Réjouissez-vous! disait le prophète Ésaïe. Tendez l’oreille aux cris de joie des hommes que vous avez envoyé en sentinelle. Laissez-vous contaminer par leur liesse! Et qu’en vous éclate l’allégresse!
Réjouissez-vous! Une injonction qui, selon le contexte de vie, peine à prendre racine en nous.
Il y a deux semaines, le Synode de notre Église s’est réuni et a voté de nouvelles réductions de postes. Lentement mais sûrement, depuis que je suis dans le ministère, les forces professionnelles dans l’Église n’ont cessé de diminuer. Il n’y a pas de miracle. Quand il n’y a plus assez de sous pour engager, on réduit la voilure! Ces réductions sont objectives. Mais elles sont accompagnées, peut-être amplifiées, par l’impression subjective de la perte. Phénomène naturel, on a tendance à idéaliser le passé et à n’en retenir que les bons côtés. Corollaire, on focalise le regard aujourd’hui sur ce qui n’est plus. L’impression que la situation est beaucoup moins favorable qu’autrefois n’en est que démultipliée. Au début des années 2000, notre territoire paroissial était encore formé de 4 paroisses indépendantes. Je n’ai pas connu ce bon vieux temps où il y avait 4 pasteurs. Dès la rentrée, pour le territoire de La BARC, il n’y aura plus qu’un seul poste à 100 % que Bénédicte et moi nous partagerons en deux mi-temps, soutenues par des postes qui couvriront des missions inter-paroissiales.
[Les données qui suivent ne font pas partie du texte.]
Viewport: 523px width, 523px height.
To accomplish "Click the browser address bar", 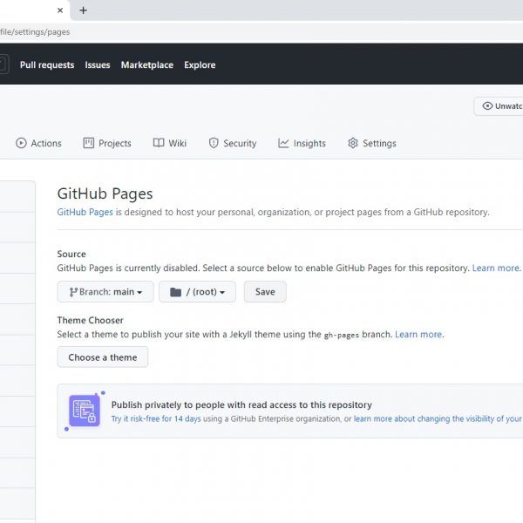I will coord(262,31).
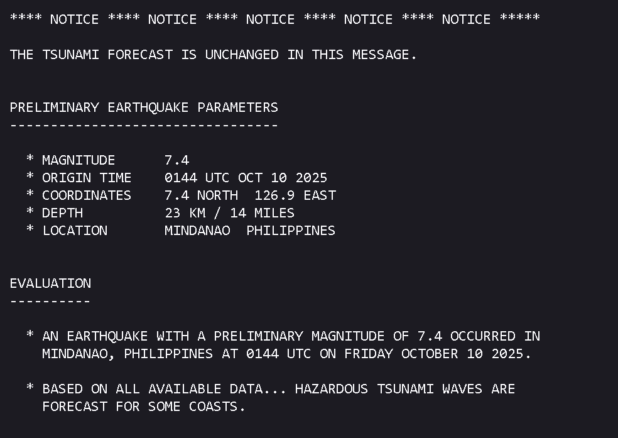The image size is (618, 438).
Task: Click the DEPTH label
Action: 62,213
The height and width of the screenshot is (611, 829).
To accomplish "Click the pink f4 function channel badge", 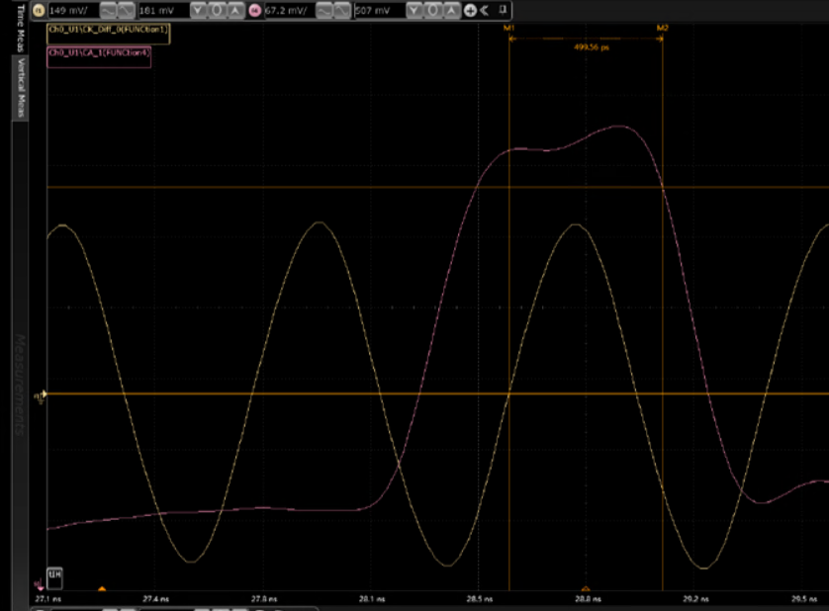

Des ouvriers peu nombreux mais…
Réjouissez-vous! nous dit le prophète. Mais oui, réjouissons-nous car, si les ouvriers sont peu nombreux, la moisson est abondante. Nous voici dans une situation bien proche de celle évoquée par l’évangile du jour. Et si notre Synode a voté la réduction de quelques postes en paroisse et d’une réorganisation, il y a de quoi se réjouir. Les disciples de Jésus n’étaient que 12, et on peut dire qu’à 12, ils ont plutôt fait du bon boulot. En tout cas, 2000 ans plus tard, on en voit toujours les fruits. Nous, nous avons le luxe d’être bien plus nombreux.
Je le dis avec une pointe d’humour, mais au fond je suis sérieuse. Les paroles du Jésus de Luc n’invitent pas à l’inquiétude quant au manque d’ouvriers mais à se réjouir car la moisson est abondante. Il y a du boulot! Quel bonheur. S’il y a du boulot, c’est que le monde a besoin de l’Évangile. Que le message de l’Église a sa place dans le monde. Que ses valeurs ont leur rôle à jouer dans la société. Et cela je le crois.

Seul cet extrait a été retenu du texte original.